Without a doubt, the most exciting fresh or saltwater expeditions here on the west coast end with the letter “a” as veteran charter boat captains will attest. I’m talking about offshore tuna fishing. Spirits—along with adrenalin—escalate when pelagic species such as blue fin, albacore, and yellow fin tuna move into range of 100 miles of local sportfishing landings.
But these marauding bullets, moving through the water at speeds of over 35 knots, can be a frustrating proposition at best. Charter boats travel at 7–10 knots, in a 10,000 square mile grid, in an attempt to intercept these migratory tuna. Talk about a virtual miracle when they finally find a school of fish, let alone one willing to bite!
There are rare days when the tuna fish will practically eat the wooden railings off the boat. Most days, however, these gamefish can be as finicky as a rainbow trout in a gin-clear alpine lake. From the hundreds of tuna expeditions I have led with my Owner Hooks Fishing Schools, I have found a few inside tips worth noting.
First of all, be prepared to precisely match your hook size with the bait in the bait tank. Often, the captain may have a mix of fresh anchovies and larger sardines. The #2 hook you use with the ‘chovies will not be adequate for the larger ‘dines, where a #2/0 hook is better matched.

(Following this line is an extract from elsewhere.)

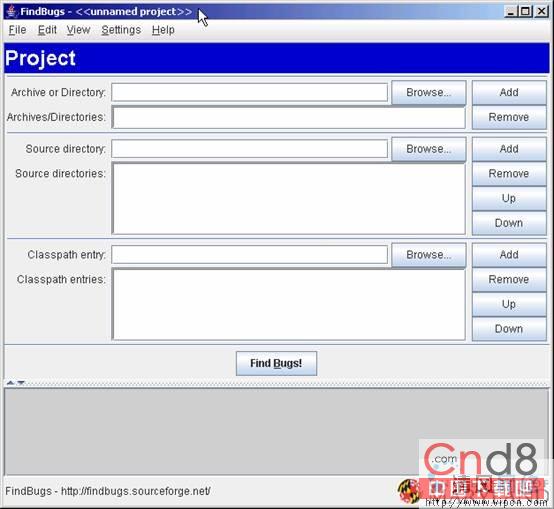This screenshot has height=509, width=554.
Task: Focus the Classpath entry text field
Action: coord(249,255)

Second, consider fluorocarbon leaders. I was a real skeptic as far as using fluorocarbon offshore. But I have to honestly admit, far too often the only students getting bit on these offshore tuna trips are those we have rigged with 20–30 pound test fluorocarbon leaders.
Third, change that bait every cast! This simple ploy is crucial. These live baits will typically not survive a back-to-back casting sequence. At best, on that second cast, the sardine and anchovy are pretty beat up from the hook, weak and near lifeless. For the offshore charter boats, live bait is in ample supply for both chumming and bait fishing. It is absolutely imperative to change your baits every cast!
Last, fish with new fresh line if you are using monofilament. For many anglers, an offshore tuna trip is the adventure of their year. You have spent hundreds of dollars on booking the trip, so why scrimp on a critical link between you and a catch of a lifetime—your monofilament? Invest in filling all the reels you bring on board with fresh, new mono!